Voices

‘Smoked meat lasts longer’

Some thoughts on smoking

TOWNSHEND — I've always been fascinated by smokers. There is a ritualistic quality to the whole thing: the way they tamp the pack, the way they hold the cigarette, or the way they flick ashes away with a quick snap of the thumb.

Then there is the smoke itself, the way it forms moving Rorschach blots in the air, gray dragons that float toward the ceiling.

Smokers have their own tribal identity. When I went to high school, the smokers all hung out together. They would run out between classes and gather near the parking lot to smoke. Since they all smoked, they all had something in common. If you didn't smoke, you weren't part of their group.

A friend of mine who smoked then was trying to quit. “It's harder than trying to stop drinking. Harder then quitting heroin,” she said, blowing out a long column of blue smoke into the winter air.

* * *

When I went to vocational school, most of the teachers smoked. One of them would light up every time he used the band saw. “I need a cigarette to think,” he'd say.

He left lit, mostly unsmoked cigarettes all over the wood shop. It's a wonder he didn't burn the place down. But this was back in the 1980s, when you could get away with a lot more.

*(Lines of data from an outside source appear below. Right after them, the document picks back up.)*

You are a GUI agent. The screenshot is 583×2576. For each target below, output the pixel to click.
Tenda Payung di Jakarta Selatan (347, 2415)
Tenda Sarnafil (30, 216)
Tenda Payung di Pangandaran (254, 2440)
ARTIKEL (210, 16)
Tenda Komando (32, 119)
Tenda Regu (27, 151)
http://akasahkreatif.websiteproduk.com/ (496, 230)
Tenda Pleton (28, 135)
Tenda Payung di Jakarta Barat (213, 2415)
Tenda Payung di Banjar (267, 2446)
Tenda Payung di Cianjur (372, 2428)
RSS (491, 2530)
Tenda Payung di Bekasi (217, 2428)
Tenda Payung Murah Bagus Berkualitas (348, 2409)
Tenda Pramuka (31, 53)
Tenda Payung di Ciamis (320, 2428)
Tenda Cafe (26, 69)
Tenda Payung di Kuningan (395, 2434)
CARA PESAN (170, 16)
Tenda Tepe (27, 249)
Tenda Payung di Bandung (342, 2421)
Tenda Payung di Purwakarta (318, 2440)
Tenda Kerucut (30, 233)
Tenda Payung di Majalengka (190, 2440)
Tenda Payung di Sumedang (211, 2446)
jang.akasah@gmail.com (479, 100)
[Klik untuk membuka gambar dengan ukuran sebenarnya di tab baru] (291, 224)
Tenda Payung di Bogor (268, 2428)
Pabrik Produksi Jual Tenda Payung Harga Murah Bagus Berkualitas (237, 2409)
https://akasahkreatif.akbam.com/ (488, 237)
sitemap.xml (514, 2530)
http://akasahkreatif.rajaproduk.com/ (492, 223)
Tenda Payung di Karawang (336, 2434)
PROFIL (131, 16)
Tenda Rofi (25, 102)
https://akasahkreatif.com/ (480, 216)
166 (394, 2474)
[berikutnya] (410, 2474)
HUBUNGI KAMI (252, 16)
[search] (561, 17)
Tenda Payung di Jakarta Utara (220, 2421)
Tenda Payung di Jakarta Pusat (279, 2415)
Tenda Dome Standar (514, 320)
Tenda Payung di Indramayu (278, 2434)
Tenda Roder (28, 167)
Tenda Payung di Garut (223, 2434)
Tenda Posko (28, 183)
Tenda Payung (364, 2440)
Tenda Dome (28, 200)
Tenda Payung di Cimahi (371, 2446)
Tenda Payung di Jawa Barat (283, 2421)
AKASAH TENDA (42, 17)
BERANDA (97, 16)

It used to be easier to be a smoker. You could get cigarettes out of a machine, no questions asked, and they cost 75 cents a pack.

Now smokers are ostracized, literally pushed out into the cold. They have become a minority.

* * *

I gather it's not that way in Poland. I worked for a Polish family for several months, and they seemed shocked at the idea of a nonsmoker.

“So, you quit?” they would ask when I declined a cigarette.

“No, I never smoked,” I said.

“Really? Never? Wow. I only knew one person in Poland who didn't smoke,” Wojciech said, as if he were describing an encounter with an albino midget. He, and all his family members, smoked like chimneys. It must be hard to get a nonsmokers' hotel room in Warsaw.

* * *

Like test pilots or stunt performers, most smokers have ways of dealing with the risks.

“Smoked meat lasts longer,” one smoker told me. “So I figure I'll live longer if I smoke.”

Others have a more fatalistic attitude.

“I wanna die young and make a good looking corpse,” one smoker told me. This guy had a face that looked like an old football that had been left outside for too long.

* * *

I used to work with several hardcore smokers. One of them came from a whole family that smoked.

“Yeah, my dad and my uncles all chain-smoked Lucky Strikes,” he said, looking thoughtful.

“One time, when I was a kid, we were driving along a dirt road, and they saw a deer standing in a field. It wasn't deer season, but my uncle got out and shot that deer. They put the deer in the back with me,” he continued.

“My uncle put a hat on the deer's head and put a cigarette in its mouth,” my coworker said. “You know, that was probably the last cigarette that deer smoked.”